The augmented matrix of the system is:  

$\left[\begin{array}{cc}\begin{array}{ccc}1& -2& 3\\ 2& 1& 1\\ -3& 2& -2\end{array}& \begin{array}{c}7\\ 4\\ -10\end{array}\end{array}\right]$

Perform the row operations $R_2=r_2-2r_1$:

$\left[\begin{array}{cc}\begin{array}{ccc}1& -2& 3\\ 0& 5& -5\\ -3& 2& -2\end{array}& \begin{array}{c}7\\ -10\\ -10\end{array}\end{array}\right]$

Perform the row operations $R_2=\frac{1}{2}{r}_2; R_3=r_3+3r_1$:

$\left[\begin{array}{cc}\begin{array}{ccc}1& -2& 3\\ 0& 1& -1\\ 0& -4& 7\end{array}& \begin{array}{c}7\\ -2\\ 11\end{array}\end{array}\right]$

Perform the row operations $R_3=r_3+4r_2$:

$\left[\begin{array}{cc}\begin{array}{ccc}1& -2& 3\\ 0& 1& -1\\ 0& 0& 3\end{array}& \begin{array}{c}7\\ -2\\ 3\end{array}\end{array}\right]$

Perform the row operations $R_3=\frac{1}{3}{r}_3$:

$\left[\begin{array}{cc}\begin{array}{ccc}1& -2& 3\\ 0& 1& -1\\ 0& 0& 1\end{array}& \begin{array}{c}7\\ -2\\ 1\end{array}\end{array}\right]$

Use the obtained matrix to write the system of equations.

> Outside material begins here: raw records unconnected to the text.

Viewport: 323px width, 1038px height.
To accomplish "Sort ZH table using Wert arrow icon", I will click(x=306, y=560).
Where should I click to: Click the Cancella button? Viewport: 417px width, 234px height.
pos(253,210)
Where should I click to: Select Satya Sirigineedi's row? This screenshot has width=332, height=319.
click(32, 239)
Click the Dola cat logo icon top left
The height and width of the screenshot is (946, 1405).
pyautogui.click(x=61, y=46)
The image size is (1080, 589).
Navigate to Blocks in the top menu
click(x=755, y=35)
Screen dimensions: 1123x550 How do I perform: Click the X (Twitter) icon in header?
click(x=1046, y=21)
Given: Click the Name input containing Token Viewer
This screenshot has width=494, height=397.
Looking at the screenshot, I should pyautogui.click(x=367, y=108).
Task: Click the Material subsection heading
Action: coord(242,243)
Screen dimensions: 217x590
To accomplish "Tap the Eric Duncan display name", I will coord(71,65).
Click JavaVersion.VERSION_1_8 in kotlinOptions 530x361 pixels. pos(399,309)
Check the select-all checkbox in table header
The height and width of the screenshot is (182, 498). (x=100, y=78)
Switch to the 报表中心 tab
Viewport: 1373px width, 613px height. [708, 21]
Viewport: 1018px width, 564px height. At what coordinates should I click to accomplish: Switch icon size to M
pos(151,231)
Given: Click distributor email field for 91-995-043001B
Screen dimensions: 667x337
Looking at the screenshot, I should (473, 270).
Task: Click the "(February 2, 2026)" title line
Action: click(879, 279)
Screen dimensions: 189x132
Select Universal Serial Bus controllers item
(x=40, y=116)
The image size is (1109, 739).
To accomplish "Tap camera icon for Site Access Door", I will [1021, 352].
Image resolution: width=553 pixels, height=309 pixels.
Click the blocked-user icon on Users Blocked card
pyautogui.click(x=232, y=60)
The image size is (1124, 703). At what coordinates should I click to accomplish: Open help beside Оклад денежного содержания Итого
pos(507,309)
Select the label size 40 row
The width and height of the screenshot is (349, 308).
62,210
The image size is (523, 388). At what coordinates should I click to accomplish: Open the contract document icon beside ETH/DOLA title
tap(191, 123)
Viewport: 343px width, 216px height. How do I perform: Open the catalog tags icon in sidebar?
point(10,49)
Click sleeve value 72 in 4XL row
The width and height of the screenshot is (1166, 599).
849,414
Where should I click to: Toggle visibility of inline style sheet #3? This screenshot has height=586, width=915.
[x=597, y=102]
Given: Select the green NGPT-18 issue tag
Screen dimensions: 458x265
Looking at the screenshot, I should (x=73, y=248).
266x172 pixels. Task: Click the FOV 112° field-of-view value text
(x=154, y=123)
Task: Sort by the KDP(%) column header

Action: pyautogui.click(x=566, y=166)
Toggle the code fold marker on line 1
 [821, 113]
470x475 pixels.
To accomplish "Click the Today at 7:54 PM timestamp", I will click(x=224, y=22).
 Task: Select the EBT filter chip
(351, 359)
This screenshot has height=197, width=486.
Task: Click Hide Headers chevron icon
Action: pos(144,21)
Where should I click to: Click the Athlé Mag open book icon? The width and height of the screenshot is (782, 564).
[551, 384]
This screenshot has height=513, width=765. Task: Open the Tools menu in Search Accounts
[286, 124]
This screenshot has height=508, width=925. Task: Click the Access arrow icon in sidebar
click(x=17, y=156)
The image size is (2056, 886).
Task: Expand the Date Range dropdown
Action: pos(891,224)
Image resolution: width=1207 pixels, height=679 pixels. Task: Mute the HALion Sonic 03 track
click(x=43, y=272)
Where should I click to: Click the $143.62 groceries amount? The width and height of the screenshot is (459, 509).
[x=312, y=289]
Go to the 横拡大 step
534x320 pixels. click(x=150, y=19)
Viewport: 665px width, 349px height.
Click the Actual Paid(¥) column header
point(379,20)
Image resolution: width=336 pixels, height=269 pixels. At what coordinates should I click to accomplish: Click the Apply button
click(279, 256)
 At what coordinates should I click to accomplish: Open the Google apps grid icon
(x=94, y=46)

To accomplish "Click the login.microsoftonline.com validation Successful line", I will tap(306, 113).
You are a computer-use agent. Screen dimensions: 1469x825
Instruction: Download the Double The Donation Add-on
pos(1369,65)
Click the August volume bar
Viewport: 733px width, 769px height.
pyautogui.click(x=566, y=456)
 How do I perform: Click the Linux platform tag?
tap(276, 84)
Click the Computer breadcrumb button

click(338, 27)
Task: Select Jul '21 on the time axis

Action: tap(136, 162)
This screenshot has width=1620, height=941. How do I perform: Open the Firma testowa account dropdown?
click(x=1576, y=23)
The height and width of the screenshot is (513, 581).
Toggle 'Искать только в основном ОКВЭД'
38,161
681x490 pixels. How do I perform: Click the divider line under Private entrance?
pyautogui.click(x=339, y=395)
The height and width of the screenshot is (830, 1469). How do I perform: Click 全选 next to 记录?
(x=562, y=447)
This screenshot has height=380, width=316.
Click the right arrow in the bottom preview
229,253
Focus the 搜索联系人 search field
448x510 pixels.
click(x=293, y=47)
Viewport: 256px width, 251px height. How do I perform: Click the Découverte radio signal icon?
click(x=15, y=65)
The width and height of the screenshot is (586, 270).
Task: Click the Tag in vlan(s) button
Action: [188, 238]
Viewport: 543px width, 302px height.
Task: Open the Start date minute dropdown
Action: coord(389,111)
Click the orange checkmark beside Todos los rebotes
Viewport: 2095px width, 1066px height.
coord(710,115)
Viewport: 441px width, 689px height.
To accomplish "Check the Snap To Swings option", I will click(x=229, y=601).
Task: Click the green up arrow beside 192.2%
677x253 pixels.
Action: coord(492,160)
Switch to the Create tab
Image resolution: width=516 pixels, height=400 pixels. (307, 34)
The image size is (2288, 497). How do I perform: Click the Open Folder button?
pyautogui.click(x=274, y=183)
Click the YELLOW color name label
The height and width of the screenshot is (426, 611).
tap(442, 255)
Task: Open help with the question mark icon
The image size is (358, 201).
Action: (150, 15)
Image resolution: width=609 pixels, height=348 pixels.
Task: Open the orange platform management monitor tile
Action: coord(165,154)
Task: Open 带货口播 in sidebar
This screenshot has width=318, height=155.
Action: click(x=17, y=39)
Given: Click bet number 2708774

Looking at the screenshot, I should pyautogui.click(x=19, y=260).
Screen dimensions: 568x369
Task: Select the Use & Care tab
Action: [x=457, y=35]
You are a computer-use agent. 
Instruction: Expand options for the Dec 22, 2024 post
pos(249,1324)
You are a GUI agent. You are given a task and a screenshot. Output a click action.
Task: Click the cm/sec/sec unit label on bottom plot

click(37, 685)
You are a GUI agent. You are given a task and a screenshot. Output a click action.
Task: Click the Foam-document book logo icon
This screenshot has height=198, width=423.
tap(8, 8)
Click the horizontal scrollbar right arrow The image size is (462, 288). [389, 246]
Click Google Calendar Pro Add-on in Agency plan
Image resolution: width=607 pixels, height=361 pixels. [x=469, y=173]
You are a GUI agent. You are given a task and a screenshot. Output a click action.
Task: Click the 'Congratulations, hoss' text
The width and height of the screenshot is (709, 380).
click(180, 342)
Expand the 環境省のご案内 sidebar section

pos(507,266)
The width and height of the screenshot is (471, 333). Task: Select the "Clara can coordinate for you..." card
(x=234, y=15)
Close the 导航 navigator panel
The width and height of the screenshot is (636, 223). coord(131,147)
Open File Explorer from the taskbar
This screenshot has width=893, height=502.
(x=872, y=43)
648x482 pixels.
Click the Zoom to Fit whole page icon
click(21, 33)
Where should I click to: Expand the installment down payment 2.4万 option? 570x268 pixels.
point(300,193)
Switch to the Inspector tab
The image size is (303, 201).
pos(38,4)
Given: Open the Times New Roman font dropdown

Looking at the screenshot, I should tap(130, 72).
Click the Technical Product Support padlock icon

$$\begin{gathered} x-2y+3z=7 \\ y-z=-2 \\ z=1 \end{gathered}$$

Solve the equations to find the solution set.

Substitute $z=1$into the second equation.

$$\begin{gathered} y-z=-2 \\ y-1=-2 \\ y=-1 \end{gathered}$$

Substitute $y=-1 \mathrm{and} z=1$into first equation.

$$\begin{gathered} x-2y+3z=7 \\ x-2\left(-1\right)+3\left(1\right)=7 \\ x+2+3=7 \\ x=2 \end{gathered}$$

Therefore, the solution of the system is  $x=2,y=-1,z=1$or, using ordered triplets, $\left(2,-1,1\right)$.

The solution of the system is $x=2,y=-1,z=1$or, using ordered triplets, $\left(2,-1,1\right)$.